O que “Bonnie and Clyde” (no Brasil, “Uma Rajada de Balas”) fez foi se deliciar nessa nova possibilidade. Isso, além de mostrar aos poderosos da indústria holly-woodiana que uma nova forma de representar a violência conseguia, ao mesmo tempo, encher as salas de cinema (o filme virou mania entre a juventude dos anos 60) e tensionar a representação fílmica a partir de sua narrativa (a história verídica de um caso de amor literalmente bandido) e de sua imagética (na qual o diretor Arthur Penn tomava emprestadas lições da Nouvelle Vague francesa).

O roteiro usa a história de um casal de bandidos que roda a América dos anos 30 saqueando bancos e matando pessoas. “Nós roubamos bancos” está entre as cem mais famosas frases do cinema (ela é dita quando uma pacata senhora pergunta na rua àquele jovem e bonito casal o que ele fazia na vida).

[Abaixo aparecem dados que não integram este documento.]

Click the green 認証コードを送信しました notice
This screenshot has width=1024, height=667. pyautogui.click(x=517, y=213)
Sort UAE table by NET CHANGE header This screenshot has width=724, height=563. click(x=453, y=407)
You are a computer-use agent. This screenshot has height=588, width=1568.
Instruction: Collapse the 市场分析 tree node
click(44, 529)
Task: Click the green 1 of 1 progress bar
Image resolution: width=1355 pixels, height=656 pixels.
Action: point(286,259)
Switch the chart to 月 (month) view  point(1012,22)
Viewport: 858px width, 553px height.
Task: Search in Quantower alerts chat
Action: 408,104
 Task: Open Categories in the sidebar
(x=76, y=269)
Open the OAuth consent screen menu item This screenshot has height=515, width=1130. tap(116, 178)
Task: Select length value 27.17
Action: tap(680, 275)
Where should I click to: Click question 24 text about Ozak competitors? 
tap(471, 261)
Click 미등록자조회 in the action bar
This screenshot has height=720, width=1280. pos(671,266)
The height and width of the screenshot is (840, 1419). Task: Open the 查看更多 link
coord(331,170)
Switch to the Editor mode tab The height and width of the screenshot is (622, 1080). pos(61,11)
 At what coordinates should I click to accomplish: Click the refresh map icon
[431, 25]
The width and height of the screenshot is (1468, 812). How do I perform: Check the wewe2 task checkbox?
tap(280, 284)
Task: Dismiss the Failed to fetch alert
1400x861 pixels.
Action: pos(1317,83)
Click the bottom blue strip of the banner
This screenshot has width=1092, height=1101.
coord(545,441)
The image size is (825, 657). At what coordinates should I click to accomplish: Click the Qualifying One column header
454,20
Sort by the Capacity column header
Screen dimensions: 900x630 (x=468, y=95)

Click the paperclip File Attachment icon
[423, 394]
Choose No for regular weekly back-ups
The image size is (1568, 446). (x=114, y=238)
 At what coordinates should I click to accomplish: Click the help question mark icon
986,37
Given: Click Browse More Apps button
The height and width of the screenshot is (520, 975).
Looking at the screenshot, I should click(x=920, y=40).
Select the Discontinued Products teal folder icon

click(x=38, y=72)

A caligrafia com a qual o roteiro foi escrito é pura contracultura, um grito contra a moralidade e a autoridade vigentes. “Representar Clyde (Warren Beatty) com certa impotência, talvez até uma homossexualidade enrustida, e Bonnie (Faye Dunnaway) mais liberada sexualmente são representações daquela geração, muito mais do que a (geração) que o filme cobre, a dos anos 30. É um filme de época, mas com cara dos anos 60. O cabelo, a maquiagem, marcam uma ânsia por liberdade”, acredita Andrade.

Boa parte dessas questões está condensada na cena em que o casal é assassinado, e o espectador, metaforicamente, leva um banho de sangue. “Em plena Guerra do Vietnã e você não podia falar de violência, sendo que do outro lado do mundo estavam matando, às vezes, gratuitamente, crianças e mulheres. A ideia era mesmo chocar, dar um baque no espectador, que não estava acostumado com esse tipo de imagem”, diz Andrade. “Como se o cinema tivesse sofrido uma espécie de higienização: e, de repente, esse filme vem jogar na cara: ninguém é perfeito. ‘Bonnie and Clyde’ foi um recado: o cinema não pretendia esconder mais nada e ia explicitar todos os problemas da América, jogando tudo – até de forma estética – na cara do espectador”.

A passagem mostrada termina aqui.